Variamente juzgado por los críticos, aunque generalmente celebrado, El Señor Presidente afirma su originalidad y su prestigio dentro de la narrativa hispanoamericana del siglo XX. No cabe duda de que esta novela de Asturias conserva intacto a través del tiempo su atractivo y su función de modelo dentro de la larga serie de obras de ficción que tratan el tema de la dictadura. Cuando, en los años setenta del siglo XX, un nuevo florecimiento del tema en Hispanoamérica ve aparecer novelas como El recurso del método (1974), de Alejo Carpentier, Yo, el Supremo (1974), de Arturo Roa Bastos, y El otoño del Patriarca (1975), de Gabriel García Márquez, el prestigio del modelo asturiano queda intacto: por más relevante que sea el valor artístico de las novelas mencionadas y determinadas las intenciones de superación de sus autores, El Señor Presidente sigue siendo punto primario de referencia y su lectura hoy no representa el redescubrimiento de una pieza arqueológica, sino que proporciona a quien lo lee el placer estético de los grandes textos de la literatura, pues, como afirma Arturo Uslar Pietri, la novela de Asturias es «un gran libro», un «clásico» de las letras hispanoamericanas170. O, en palabras de Gerald Martin, una novela en cuya vitalidad se manifiesta, en la forma más dramática, el progresivo cambio, a través de la experiencia parisina, de la concepción del mundo de su autor, con el resultado de que el primer impacto con su lectura queda inolvidable: El Señor Presidente

Es una novela de una violencia descomunal, violencia que se comunica no solamente por la naturaleza de sus acontecimientos sino también a través de sus recursos técnicos. El lector entra a una narración que se mueve: golpea, penetra, corta la conciencia. Y la otra cara de esta violentación es la extraordinaria vitalidad e intensidad que caracterizan al libro, su manera de hablar directamente a la sensualidad del lector, su frescura juvenil171.
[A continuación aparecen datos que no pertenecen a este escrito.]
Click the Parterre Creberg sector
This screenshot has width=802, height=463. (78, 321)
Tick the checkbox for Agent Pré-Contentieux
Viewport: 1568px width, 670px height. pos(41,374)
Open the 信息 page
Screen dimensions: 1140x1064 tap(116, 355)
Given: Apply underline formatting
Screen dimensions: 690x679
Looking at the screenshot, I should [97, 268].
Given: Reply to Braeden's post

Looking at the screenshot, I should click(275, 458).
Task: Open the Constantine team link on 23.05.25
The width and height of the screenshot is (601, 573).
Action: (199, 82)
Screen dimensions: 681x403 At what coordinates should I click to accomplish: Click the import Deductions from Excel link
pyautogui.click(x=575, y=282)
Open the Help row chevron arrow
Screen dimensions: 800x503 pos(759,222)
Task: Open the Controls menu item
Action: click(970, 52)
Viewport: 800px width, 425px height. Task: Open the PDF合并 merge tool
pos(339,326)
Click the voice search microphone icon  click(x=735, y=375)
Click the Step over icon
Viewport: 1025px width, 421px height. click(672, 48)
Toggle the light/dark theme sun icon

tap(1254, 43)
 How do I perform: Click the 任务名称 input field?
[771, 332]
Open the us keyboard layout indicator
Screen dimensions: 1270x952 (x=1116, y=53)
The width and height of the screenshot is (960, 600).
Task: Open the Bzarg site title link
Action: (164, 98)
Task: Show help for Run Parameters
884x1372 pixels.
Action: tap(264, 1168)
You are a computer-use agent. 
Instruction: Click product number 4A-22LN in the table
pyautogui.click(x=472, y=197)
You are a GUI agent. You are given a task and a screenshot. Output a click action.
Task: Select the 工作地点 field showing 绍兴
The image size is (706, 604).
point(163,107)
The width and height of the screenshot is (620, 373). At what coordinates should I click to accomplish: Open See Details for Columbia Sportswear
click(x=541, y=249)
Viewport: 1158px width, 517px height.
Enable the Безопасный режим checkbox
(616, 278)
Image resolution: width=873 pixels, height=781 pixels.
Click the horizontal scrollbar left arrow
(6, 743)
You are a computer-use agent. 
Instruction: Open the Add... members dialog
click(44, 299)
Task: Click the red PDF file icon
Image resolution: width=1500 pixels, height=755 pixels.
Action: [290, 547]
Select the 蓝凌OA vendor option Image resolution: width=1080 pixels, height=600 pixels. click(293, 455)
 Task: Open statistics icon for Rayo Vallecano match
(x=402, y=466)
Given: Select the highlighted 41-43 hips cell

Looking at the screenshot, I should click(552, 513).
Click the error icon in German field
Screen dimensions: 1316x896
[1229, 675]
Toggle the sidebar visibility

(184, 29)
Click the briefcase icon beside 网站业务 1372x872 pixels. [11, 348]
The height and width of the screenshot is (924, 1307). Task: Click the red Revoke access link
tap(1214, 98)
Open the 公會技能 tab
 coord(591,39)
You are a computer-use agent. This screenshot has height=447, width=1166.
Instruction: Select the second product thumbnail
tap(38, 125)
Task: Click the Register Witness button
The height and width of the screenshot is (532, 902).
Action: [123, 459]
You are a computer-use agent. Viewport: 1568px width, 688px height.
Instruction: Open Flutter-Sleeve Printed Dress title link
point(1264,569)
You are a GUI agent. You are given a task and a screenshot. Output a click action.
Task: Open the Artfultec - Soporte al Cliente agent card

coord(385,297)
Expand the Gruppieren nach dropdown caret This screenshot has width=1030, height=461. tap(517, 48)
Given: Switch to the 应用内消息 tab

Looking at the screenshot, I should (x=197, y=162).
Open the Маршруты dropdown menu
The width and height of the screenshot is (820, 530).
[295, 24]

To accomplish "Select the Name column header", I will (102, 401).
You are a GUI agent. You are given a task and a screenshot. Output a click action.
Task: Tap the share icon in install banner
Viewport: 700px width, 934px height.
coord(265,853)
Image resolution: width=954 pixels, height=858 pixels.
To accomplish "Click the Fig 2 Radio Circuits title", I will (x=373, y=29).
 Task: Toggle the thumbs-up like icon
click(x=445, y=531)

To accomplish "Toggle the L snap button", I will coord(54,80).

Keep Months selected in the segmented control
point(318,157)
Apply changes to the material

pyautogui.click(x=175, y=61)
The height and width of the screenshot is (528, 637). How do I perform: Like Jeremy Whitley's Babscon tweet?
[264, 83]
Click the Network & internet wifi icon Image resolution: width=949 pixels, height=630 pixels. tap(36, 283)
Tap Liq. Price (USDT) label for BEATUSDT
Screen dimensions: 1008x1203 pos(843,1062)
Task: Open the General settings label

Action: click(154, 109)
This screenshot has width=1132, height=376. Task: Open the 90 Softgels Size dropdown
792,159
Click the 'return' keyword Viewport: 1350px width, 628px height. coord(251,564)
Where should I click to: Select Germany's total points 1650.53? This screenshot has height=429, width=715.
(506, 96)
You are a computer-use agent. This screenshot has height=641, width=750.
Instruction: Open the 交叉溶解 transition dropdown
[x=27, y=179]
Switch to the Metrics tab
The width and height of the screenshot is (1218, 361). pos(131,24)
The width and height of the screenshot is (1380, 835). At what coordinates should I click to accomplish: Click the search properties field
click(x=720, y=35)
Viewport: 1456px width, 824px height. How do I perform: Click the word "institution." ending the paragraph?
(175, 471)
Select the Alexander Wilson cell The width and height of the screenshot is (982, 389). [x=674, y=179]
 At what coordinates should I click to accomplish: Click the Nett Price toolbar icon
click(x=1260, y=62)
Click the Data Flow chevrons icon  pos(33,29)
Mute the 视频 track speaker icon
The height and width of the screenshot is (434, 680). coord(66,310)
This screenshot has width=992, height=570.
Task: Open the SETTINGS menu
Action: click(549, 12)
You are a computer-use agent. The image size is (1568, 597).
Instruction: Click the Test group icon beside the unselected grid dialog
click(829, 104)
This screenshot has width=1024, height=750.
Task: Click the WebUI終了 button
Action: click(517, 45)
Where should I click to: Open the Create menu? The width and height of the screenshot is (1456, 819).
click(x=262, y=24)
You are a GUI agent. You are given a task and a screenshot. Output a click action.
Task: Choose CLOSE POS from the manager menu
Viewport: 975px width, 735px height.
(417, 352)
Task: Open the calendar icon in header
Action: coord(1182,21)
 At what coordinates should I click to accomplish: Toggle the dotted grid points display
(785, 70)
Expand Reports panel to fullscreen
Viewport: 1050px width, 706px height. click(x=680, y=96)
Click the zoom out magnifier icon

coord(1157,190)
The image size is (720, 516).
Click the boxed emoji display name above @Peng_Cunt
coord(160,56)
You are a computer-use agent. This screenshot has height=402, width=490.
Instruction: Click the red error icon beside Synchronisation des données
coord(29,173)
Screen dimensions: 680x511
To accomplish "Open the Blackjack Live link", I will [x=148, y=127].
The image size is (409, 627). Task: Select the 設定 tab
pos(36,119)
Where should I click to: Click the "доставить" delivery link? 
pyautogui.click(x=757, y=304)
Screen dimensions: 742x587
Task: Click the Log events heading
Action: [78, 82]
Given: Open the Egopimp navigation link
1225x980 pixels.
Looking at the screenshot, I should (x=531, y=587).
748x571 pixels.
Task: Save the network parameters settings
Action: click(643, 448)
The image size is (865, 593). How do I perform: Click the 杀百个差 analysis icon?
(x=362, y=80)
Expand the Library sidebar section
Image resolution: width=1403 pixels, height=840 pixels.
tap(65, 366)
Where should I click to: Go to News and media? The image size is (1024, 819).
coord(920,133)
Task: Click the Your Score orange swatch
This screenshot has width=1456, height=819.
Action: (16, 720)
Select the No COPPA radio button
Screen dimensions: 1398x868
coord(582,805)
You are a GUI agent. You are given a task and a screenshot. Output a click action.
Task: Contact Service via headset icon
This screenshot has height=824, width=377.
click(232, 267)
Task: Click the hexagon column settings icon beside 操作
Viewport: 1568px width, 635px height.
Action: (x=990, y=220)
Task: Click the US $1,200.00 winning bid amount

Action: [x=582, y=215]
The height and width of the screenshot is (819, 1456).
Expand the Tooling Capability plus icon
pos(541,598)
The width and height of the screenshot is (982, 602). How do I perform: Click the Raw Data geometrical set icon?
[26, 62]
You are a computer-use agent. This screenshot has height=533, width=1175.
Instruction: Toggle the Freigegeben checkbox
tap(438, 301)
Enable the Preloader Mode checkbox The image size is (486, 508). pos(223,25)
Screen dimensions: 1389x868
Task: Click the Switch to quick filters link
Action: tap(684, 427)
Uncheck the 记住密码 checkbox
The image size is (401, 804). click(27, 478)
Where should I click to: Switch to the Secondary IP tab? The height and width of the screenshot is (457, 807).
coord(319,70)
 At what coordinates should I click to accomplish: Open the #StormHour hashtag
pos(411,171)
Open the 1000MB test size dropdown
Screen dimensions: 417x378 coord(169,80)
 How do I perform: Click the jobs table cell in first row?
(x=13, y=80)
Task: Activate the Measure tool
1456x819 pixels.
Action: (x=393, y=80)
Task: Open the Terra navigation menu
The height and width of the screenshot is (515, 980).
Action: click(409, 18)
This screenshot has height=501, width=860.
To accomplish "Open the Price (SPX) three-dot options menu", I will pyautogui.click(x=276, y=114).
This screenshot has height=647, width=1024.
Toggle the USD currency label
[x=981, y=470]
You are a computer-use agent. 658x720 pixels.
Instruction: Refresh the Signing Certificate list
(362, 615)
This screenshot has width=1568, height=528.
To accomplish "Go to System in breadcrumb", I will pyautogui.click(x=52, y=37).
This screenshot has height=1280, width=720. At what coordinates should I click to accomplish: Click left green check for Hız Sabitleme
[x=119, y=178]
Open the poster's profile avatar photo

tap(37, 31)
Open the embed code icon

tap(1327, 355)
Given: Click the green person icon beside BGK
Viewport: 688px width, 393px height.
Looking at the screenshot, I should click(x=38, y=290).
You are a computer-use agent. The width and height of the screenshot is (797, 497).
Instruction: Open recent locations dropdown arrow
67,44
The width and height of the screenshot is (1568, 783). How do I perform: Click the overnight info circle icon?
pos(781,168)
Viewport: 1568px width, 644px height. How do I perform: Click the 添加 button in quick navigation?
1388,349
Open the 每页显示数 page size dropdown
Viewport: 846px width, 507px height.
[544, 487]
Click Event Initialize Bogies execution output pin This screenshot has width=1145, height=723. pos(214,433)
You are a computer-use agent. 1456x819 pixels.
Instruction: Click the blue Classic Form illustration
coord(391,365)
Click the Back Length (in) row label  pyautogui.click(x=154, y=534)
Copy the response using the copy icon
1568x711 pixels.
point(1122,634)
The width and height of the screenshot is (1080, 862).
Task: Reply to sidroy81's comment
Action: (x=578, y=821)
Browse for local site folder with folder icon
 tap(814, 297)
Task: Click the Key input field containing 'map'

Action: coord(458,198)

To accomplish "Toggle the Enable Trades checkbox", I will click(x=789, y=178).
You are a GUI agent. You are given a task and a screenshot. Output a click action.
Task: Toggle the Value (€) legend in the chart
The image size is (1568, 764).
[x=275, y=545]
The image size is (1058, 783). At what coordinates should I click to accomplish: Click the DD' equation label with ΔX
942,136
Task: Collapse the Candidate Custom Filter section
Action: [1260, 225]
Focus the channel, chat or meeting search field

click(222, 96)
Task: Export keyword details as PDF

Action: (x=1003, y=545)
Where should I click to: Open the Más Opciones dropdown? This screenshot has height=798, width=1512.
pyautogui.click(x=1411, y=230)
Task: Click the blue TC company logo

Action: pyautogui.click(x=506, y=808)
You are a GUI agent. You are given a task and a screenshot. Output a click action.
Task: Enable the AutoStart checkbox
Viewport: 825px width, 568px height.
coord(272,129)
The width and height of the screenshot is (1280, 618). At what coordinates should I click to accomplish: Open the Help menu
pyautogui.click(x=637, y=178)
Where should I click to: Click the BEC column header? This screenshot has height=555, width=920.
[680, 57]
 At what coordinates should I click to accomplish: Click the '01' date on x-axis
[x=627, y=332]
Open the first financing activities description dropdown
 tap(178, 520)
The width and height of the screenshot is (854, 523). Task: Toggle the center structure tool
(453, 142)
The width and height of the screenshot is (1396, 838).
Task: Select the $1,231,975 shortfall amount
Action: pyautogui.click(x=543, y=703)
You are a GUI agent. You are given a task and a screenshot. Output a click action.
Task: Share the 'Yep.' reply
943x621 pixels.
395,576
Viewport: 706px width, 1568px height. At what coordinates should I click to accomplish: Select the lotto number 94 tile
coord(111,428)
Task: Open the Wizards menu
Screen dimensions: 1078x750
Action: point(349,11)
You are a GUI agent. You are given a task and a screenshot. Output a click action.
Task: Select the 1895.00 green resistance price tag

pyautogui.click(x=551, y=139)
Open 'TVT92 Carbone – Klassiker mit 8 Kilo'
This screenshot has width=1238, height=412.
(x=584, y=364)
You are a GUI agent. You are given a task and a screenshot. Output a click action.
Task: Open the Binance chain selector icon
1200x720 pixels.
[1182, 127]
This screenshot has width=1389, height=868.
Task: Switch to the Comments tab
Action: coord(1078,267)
«Frescura juvenil» es la definición exacta para este libro singular, pues El Señor Presidente la conserva intacta a distancia de tantos años. Su relectura no cansa y cada vez que se vuelve a esta novela se experimenta el mismo placer estético de la primera lectura, con la añadidura siempre de nuevos descubrimientos. Si en un principio la trama puede ser el elemento más atractivo, luego se descubre la novedad singular de la estructura, el valor de la creación lingüística, la belleza lírica que asoma como una flor sin mancha dentro de la negrura, la constante participación del autor en su obra de creación, con el entusiasmo propio de las empresas juveniles, pero sin las ingenuidades o las repentinas caídas de tono de las mismas.

Desde sus comienzos de novelista Asturias es un escritor maduro, de gran experiencia estilística, que goza con el medio expresivo, juega con la palabra e inventa continuamente revitalizando el idioma. Desde siempre lo he acercado por esto, pero con una nota de menor dureza, a Quevedo, del cual no hereda sólo la preocupación moral, sino la capacidad sorprendente de manejar el lenguaje. Que en El Señor Presidente es sin duda el español guatemalteco, explotado originalmente en sus aportes populares, sin caer en regionalismos, vitalizado por un juego interno que da a las palabras intensidad nueva, a la que la invención presta continuamente matices inesperados.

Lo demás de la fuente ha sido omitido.